Home

Welcome to the polkadot-spec wiki!

Polkadot is primarily described by the Relay chain protocol; key logic between parachain protocols will likely be shared between parachain implementations but are not inherently a part of the Polkadot protocol.

Relay chain

The relay chain is a proof-of-stake blockchain in a similar balance/nonce mould to Ethereum, backed by a Web Assembly (Wasm) engine.

State & Transition Function

Its state is roughly similar to Ethereum: accounts contained in it are a mapping from a U64 account index to code (H256, a SHA3 of Wasm code) and storage (H256, a Merkle-trie root for a set of H256 to U8[] mappings). All such accounts are actually known as "high accounts" since their ID is close to 2**64 and, notionally, they have a "high" privilege level.

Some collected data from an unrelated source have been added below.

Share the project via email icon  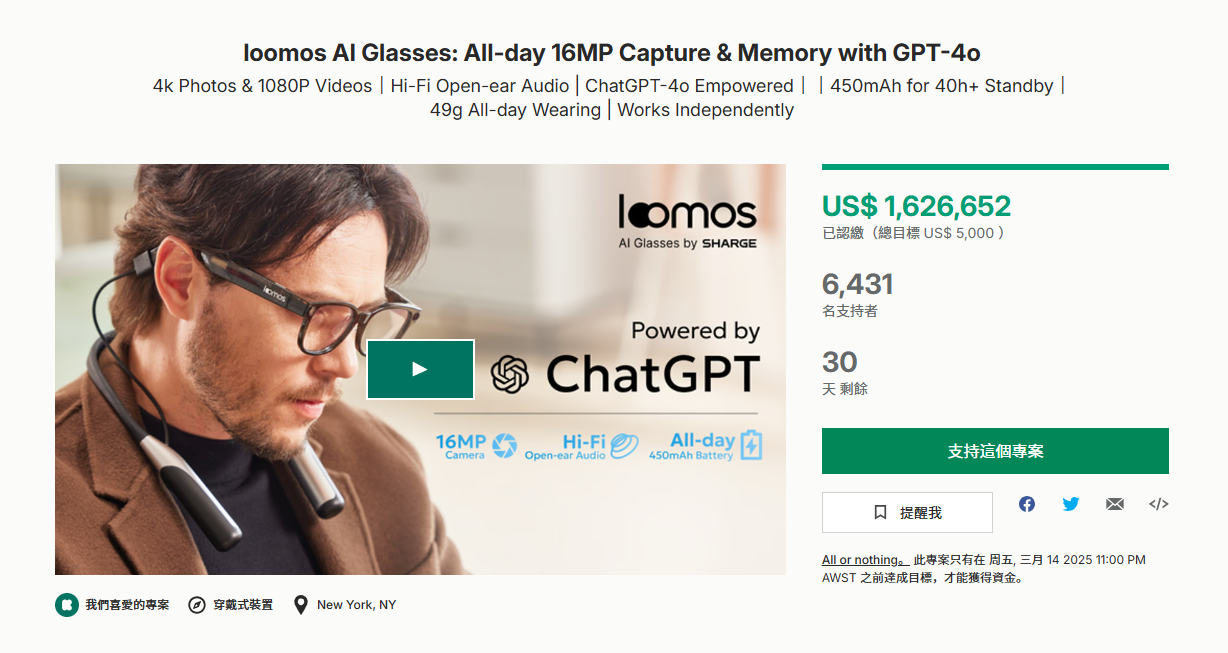[1115, 504]
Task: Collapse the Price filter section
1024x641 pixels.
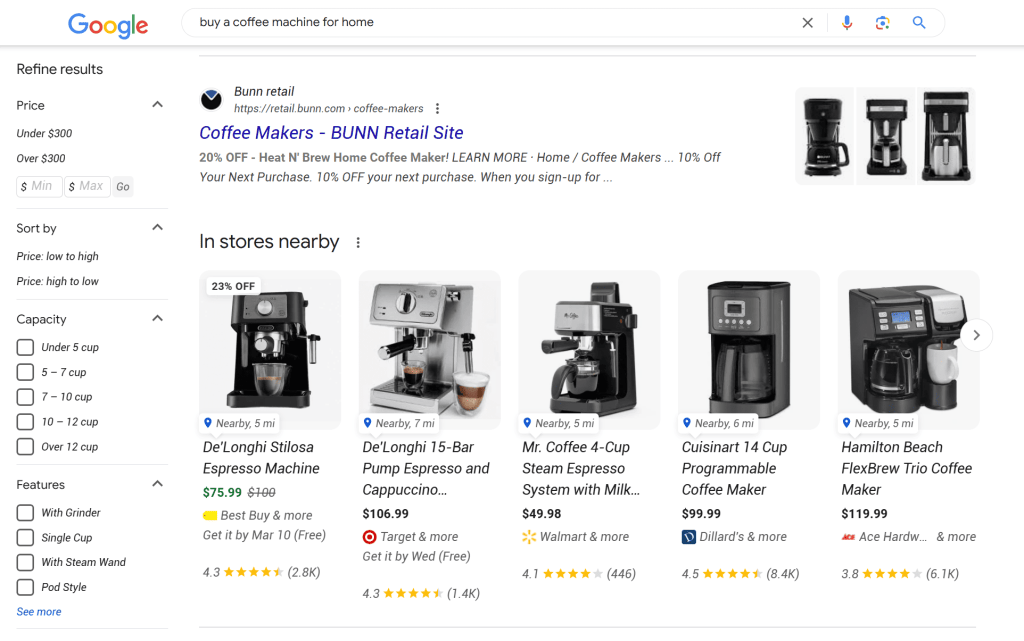Action: tap(157, 104)
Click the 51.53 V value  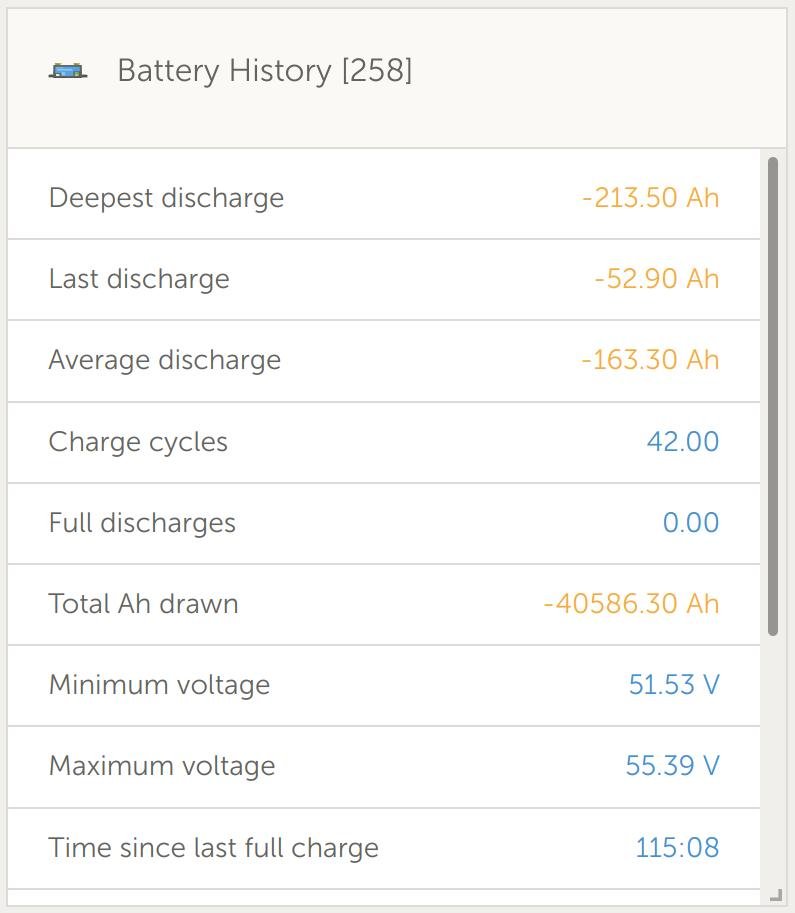673,685
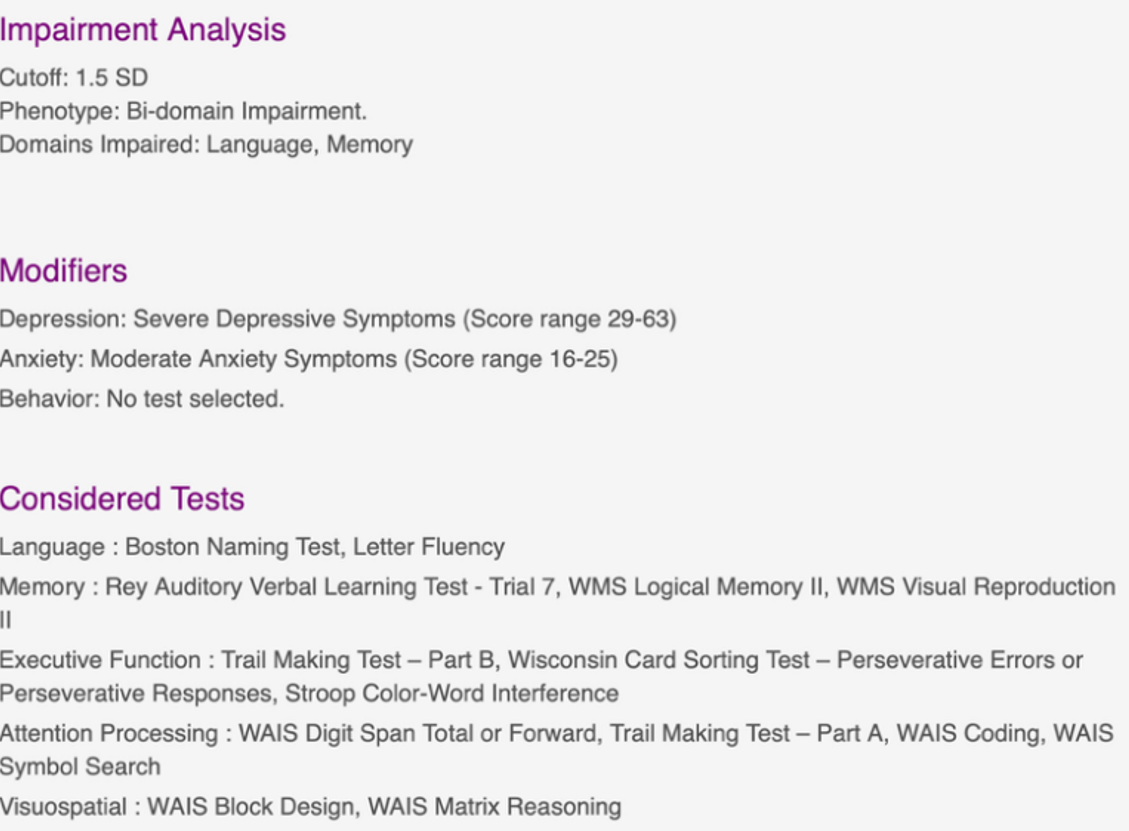Click the Behavior: No test selected line
The image size is (1129, 831).
pyautogui.click(x=142, y=398)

In reality almost all account indices would not represent these high accounts but rather be "virtual". High accounts would each fulfil specific functions (though over time these may expanded or contracted as changes in the protocol determine). The accounts on genesis block can be listed:

• Account 0: Unauthenticated sender. Doesn't actually do anything but represents the unauthenticated (external transaction) origin.
• Accounts 1...: The virtual account indices.
• Account ~7: Balances contract. Stores a mapping from U64 -> [U256 (balance), U64 (nonce)].
• Account ~6: Authentication account. Basic account lookup account. Stores a mapping U64 -> H160 providing a partial public-key derivative ("address", similar to an Ethereum address) for each account index. Can be used to register new accounts (in return for some price). All U64s begin at 0x1.
• Account ~5: Para-chain management account. Stores all things to do with para-chains including para-chain balances and current state.
• Account ~4: Staking account. Stores all things to do with the proof-of-stake algorithm particularly currently staked amounts. Informs the Consensus account of its current validator set.
• Account ~3: Consensus account. Stores all things consensus and code is the relay-chain consensus logic. Requires to be informed of the current validator set and can be queried for behaviour profiles.
• Account ~2: Administration account. Stores and administers low-level chain parameters. Can unilaterally read and replace code/storage in all accounts, create DOTs, &c. Hosts and acts on stake-voting activities.
• Account ~1: System origin. Doesn't actually do anything but represents the system origin.

For PoC-1, high accounts are likely to be built-in, though eventually they should be implemented as Wasm contracts.

The transition function may be compared to Ethereum, where:

is mostly similar to an unmetered variant of Ethereum runnong that all but removes smart contracts. Exceptions:

• Utilisation of Wasm engine for code execution rather than EVM.
• High accounts do not harbour or increment a nonce when deploying.
• Wasm intrinsics replace each of the EVM externality functions/opcodes:
  • CALLDATA* -> n/a (if coming straight from a transaction message data will be passed as bytes into the function)
  • BLOCKHASH -> blocks[]
  • TIMESTAMP -> current_time
  • NUMBER -> current_number
  • LOG* -> deposit_log
  • CREATE -> deploy (which takes a new account index and clobbers any existing code there; no init function is run).
  • CALL -> call
  • RETURN -> (return in Wasm)
  • BALANCE -> n/a
  • ORIGIN -> n/a
  • GASPRICE -> n/a
  • EXTCODE -> n/a
  • COINBASE -> n/a
  • DIFFICULTY -> n/a
  • GASLIMIT -> n/a
  • GAS -> n/a
  • CALLCODE/DELEGATECALL/SUICIDE -> n/a

Data structures are RLP-encoded using normative Ethereum RLP.

Transaction: [ destination: u64, function_name: string, message_data: [...] ]

• destination is the contract on which the function will be called.
• function_name is the name of the function of the contract that will be called.
• message_data are the parameters to be passed into the function; this is a rich data segment and will be interpreted according to the function's prototype. It should contain exactly the number of the elements as the function's prototype; if any of the function's prototype elements are structured in nature, then the structure of this parameters should reflect that. A more specific mapping between RLP and Wasm ABI will be provided in due course.